Bereits 1946 begann man, den Wiederaufbau des Germanengehöfts zu planen. Das erste Konzept zur Inneneinrichtung zeigte eine atemberaubende Kontinuität. Denn nur ein Detail änderte sich: Das Hakenkreuz auf einer Truhe wurde durch eine »Lebensrune« ersetzt.


In den 1950er-Jahren sollte sogar der alte NS-Bürgermeister wieder für den Planungsstab herangezogen werden, der aber aus nachvollziehbaren Gründen nicht mehr in Oerlinghausen aktiv werden wollte. 1961 konnte dann nach vielen Rückschlägen das neue Germanengehöft eröffnet werden. Die Kontinuitätslinien zur NS-Anlage waren so deutlich, dass sich die Medien international darüber entsetzten.

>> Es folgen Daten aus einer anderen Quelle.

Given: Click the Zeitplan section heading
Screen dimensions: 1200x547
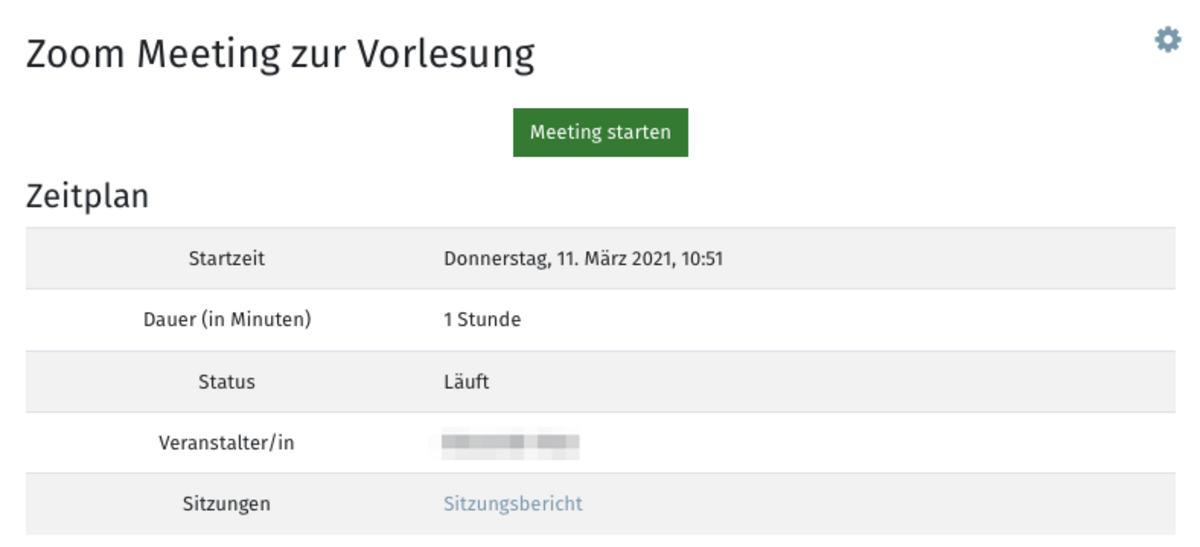Looking at the screenshot, I should [x=87, y=196].
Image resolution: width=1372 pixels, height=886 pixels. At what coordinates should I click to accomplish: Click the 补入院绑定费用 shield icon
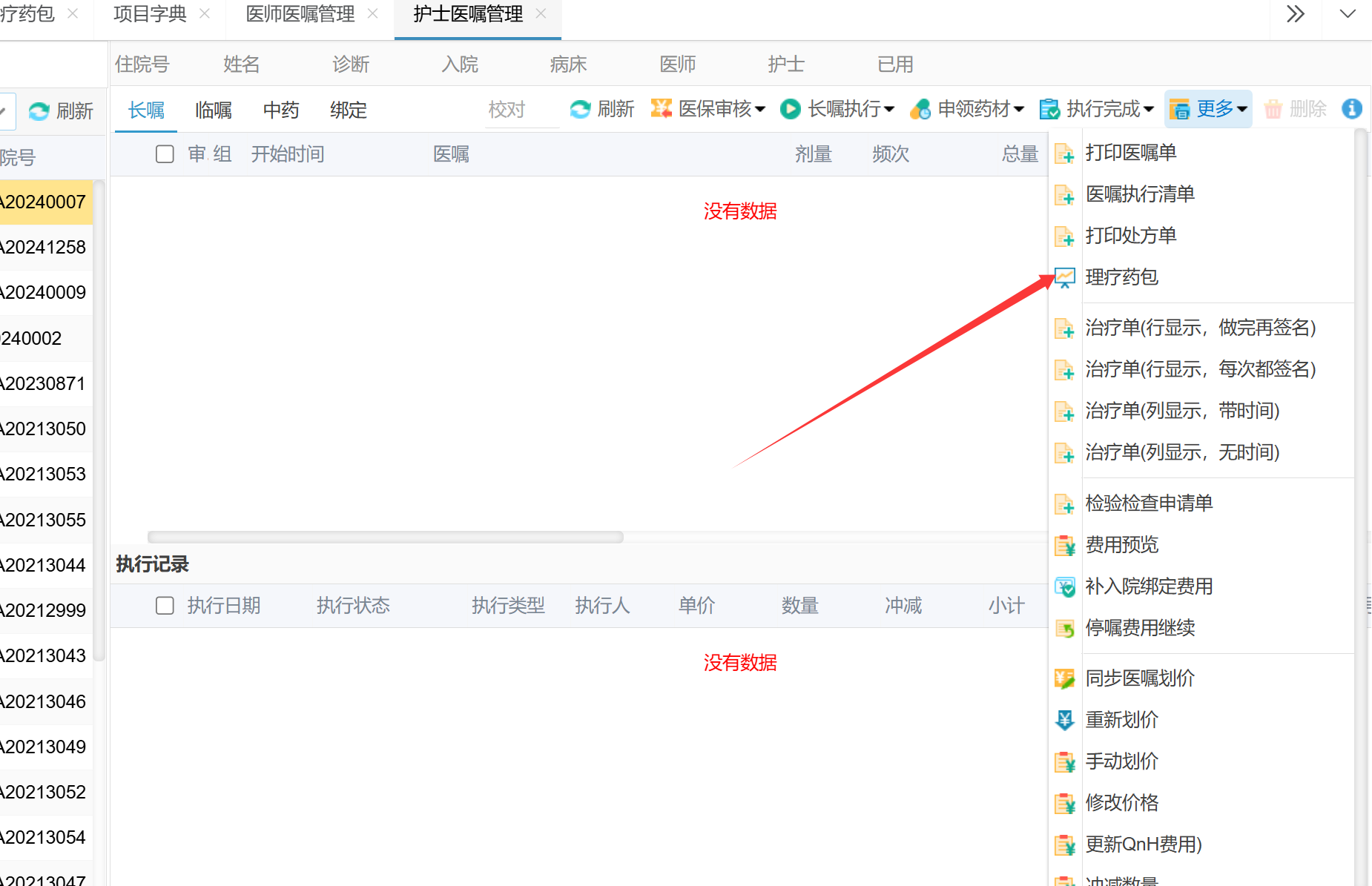1065,587
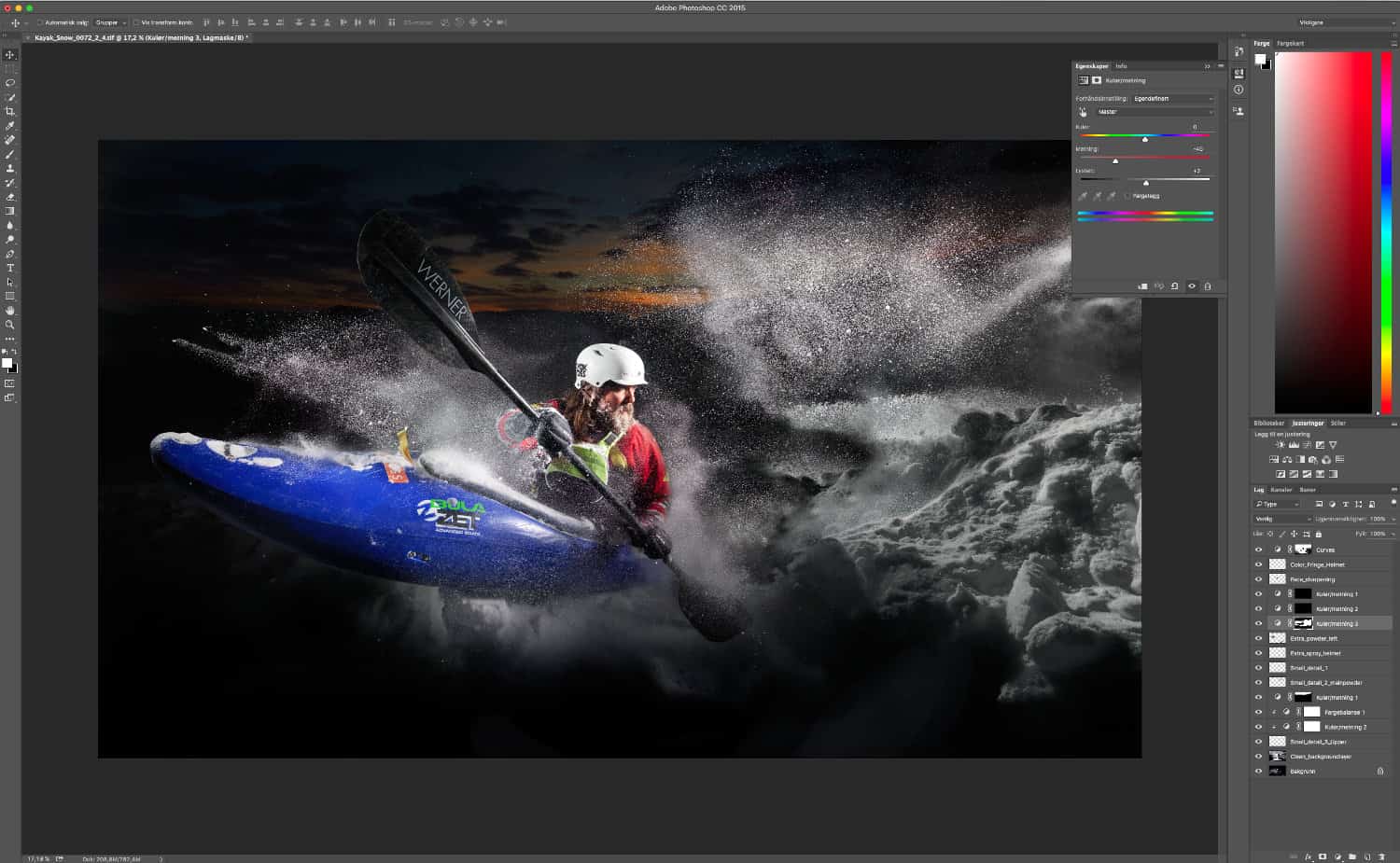Choose the Clone Stamp tool
Screen dimensions: 1400x863
click(x=10, y=169)
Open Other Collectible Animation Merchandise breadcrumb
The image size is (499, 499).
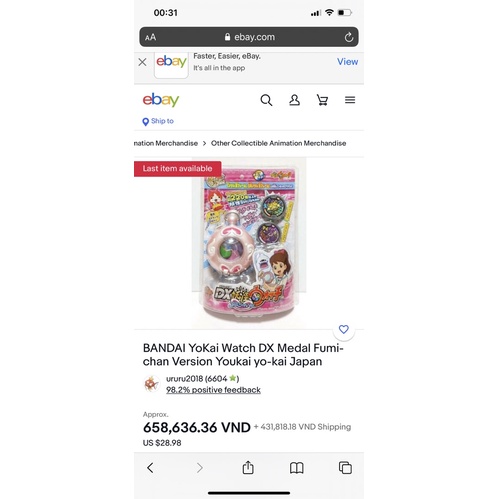pyautogui.click(x=278, y=143)
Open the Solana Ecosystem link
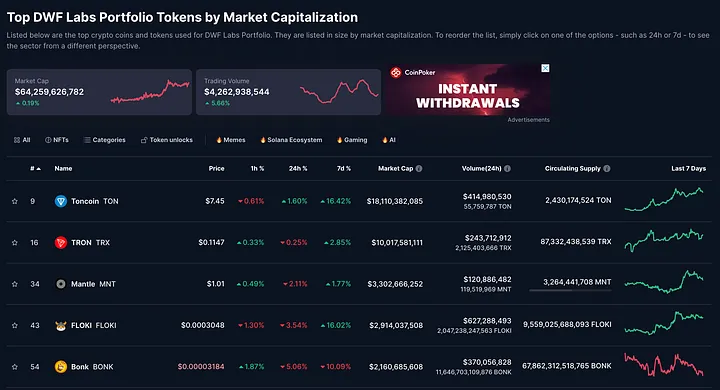This screenshot has height=390, width=720. tap(291, 140)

Ein Beispiel für die Doppeldeutigkeit in der Vermittlung ist ein Zeitungsartikel, der für die Museumsführungen verwendet werden sollte. Dort wird über den Tönsberg berichtet, eine vorgeschichtliche Höhensiedlung bei Oerlinghausen. Im Untertitel heißt es: »Hier brannten einst die Sonnwendfeuer der Germanen«.

Nun ist trotz intensiverer Grabungstätigkeit kein einziges großes vorgeschichtliches Feuer von dieser Höhensiedlung bekannt. Geschweige denn ein Sonnwendfeuer. Ein Blick auf die NS-Geschichte zeigt allerdings, dass dort eben der Autor des Artikels mit den NS-Jugendorganisationen die Sonnwendfeiern abgehalten hat.

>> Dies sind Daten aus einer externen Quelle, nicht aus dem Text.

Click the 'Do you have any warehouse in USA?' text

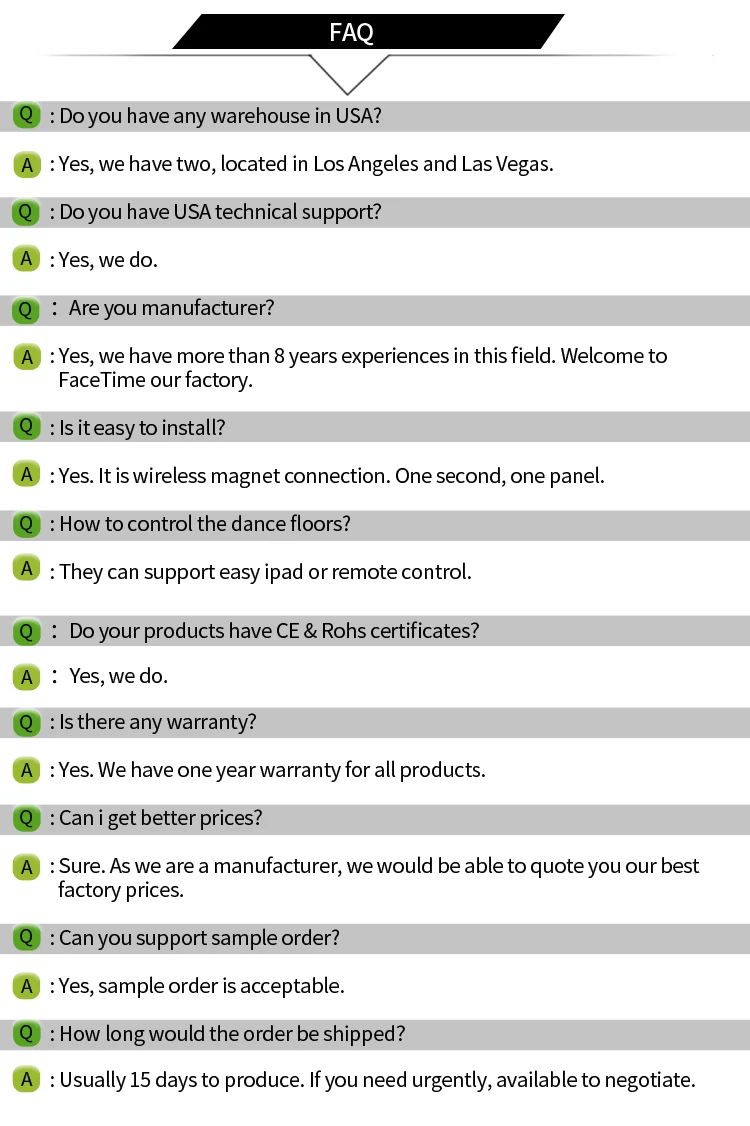(x=220, y=116)
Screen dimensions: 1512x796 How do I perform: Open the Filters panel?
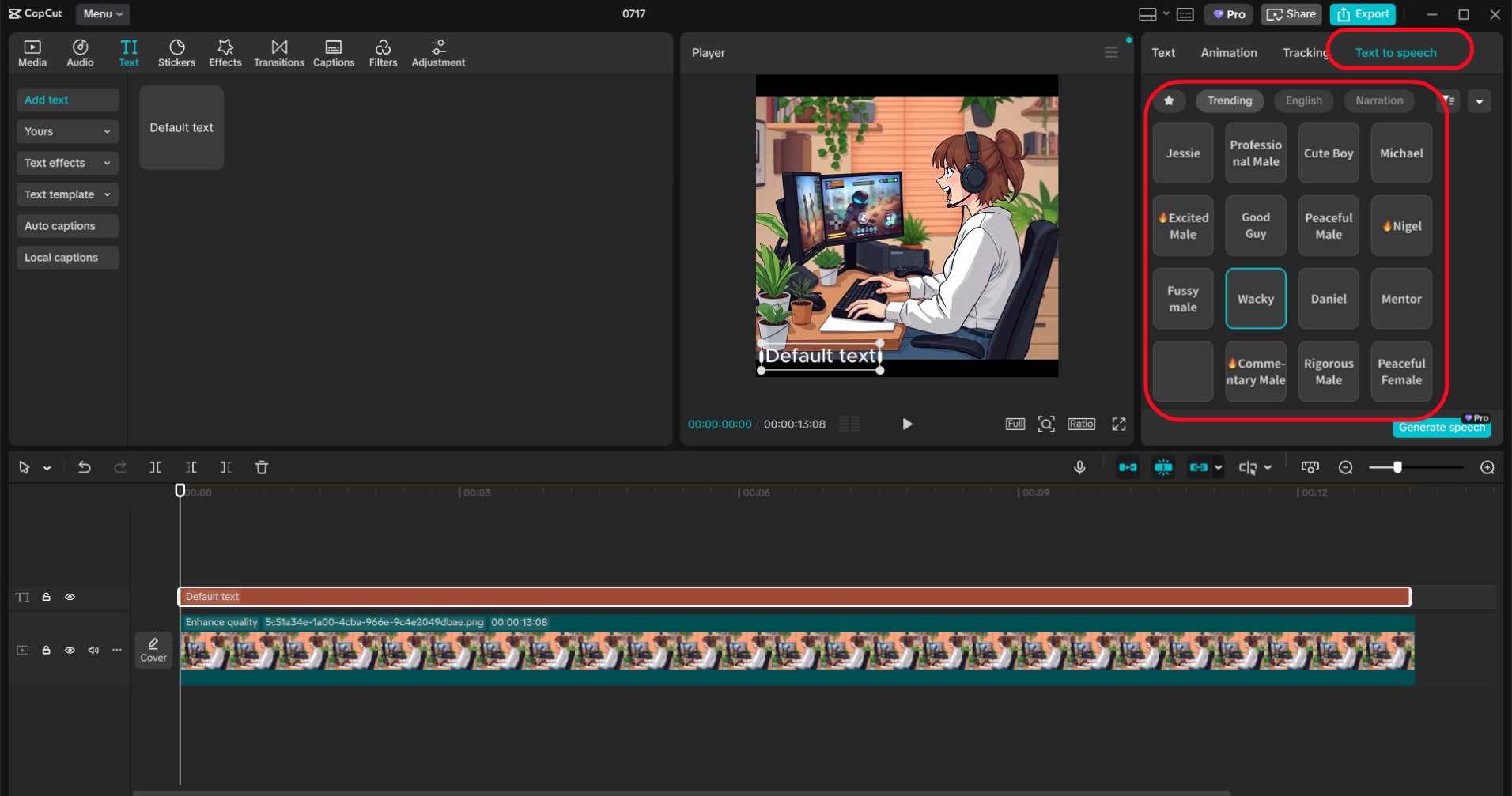tap(383, 53)
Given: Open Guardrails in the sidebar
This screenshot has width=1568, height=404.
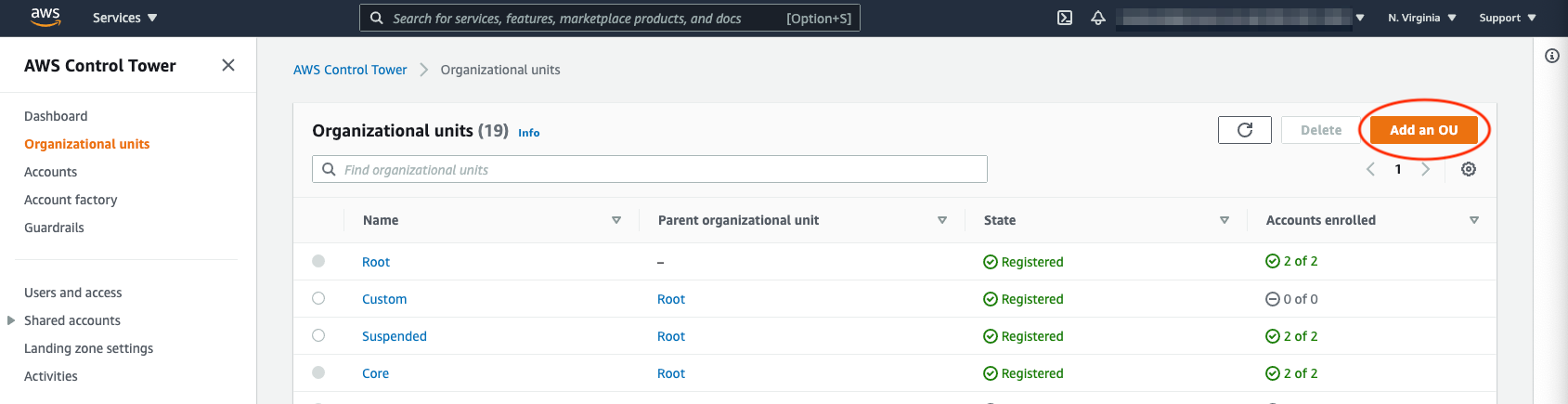Looking at the screenshot, I should (x=54, y=228).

1954, als der Zeitungsartikel gedruckt wurde, waren diese Feiern kaum ein Jahrzehnt vergangen. Der Großteil der Leserschaft wusste also Bescheid, worum es ging. Germanen scheinen hier als Platzhalter für das herzuhalten, worüber man nicht mehr schwärmen durfte: Den Nationalsozialismus. Solche Zweideutigkeiten gab es im Germanengehöft der 1960er-Jahre viele. Und andernorts gibt es sie heute noch, etwa im Menhir-Lied »Sonnenwende« von 1998. Dort heißt es: »Noch grüssen aus der Heldenzeit/uns Sonnwendfeuer mahnend herüber/doch im Geiste unseres Stammes lodert/die Lohe brennender Begeisterung.«
Man kann dies so sehen oder anders. Für die frühgeschichtlichen Thüringer gibt es keine Hinweise zu Sonnenwendfeiern. Wahrscheinlich waren sie bereits in der beschworenen merowingischen »Heldenzeit« brave Christen. Vieles, was man im Germanengehöft praktiziert hat, kommt auch bei einzelnen modernen Reenactmentgruppen vor: Rabiate Bildpolitik, versteckte Symbole, aktuelle politische Bezüge, die Vermittlung eines überzeitlichen Volkes, der hohe Stellenwert von Kampf und Jugendlichkeit.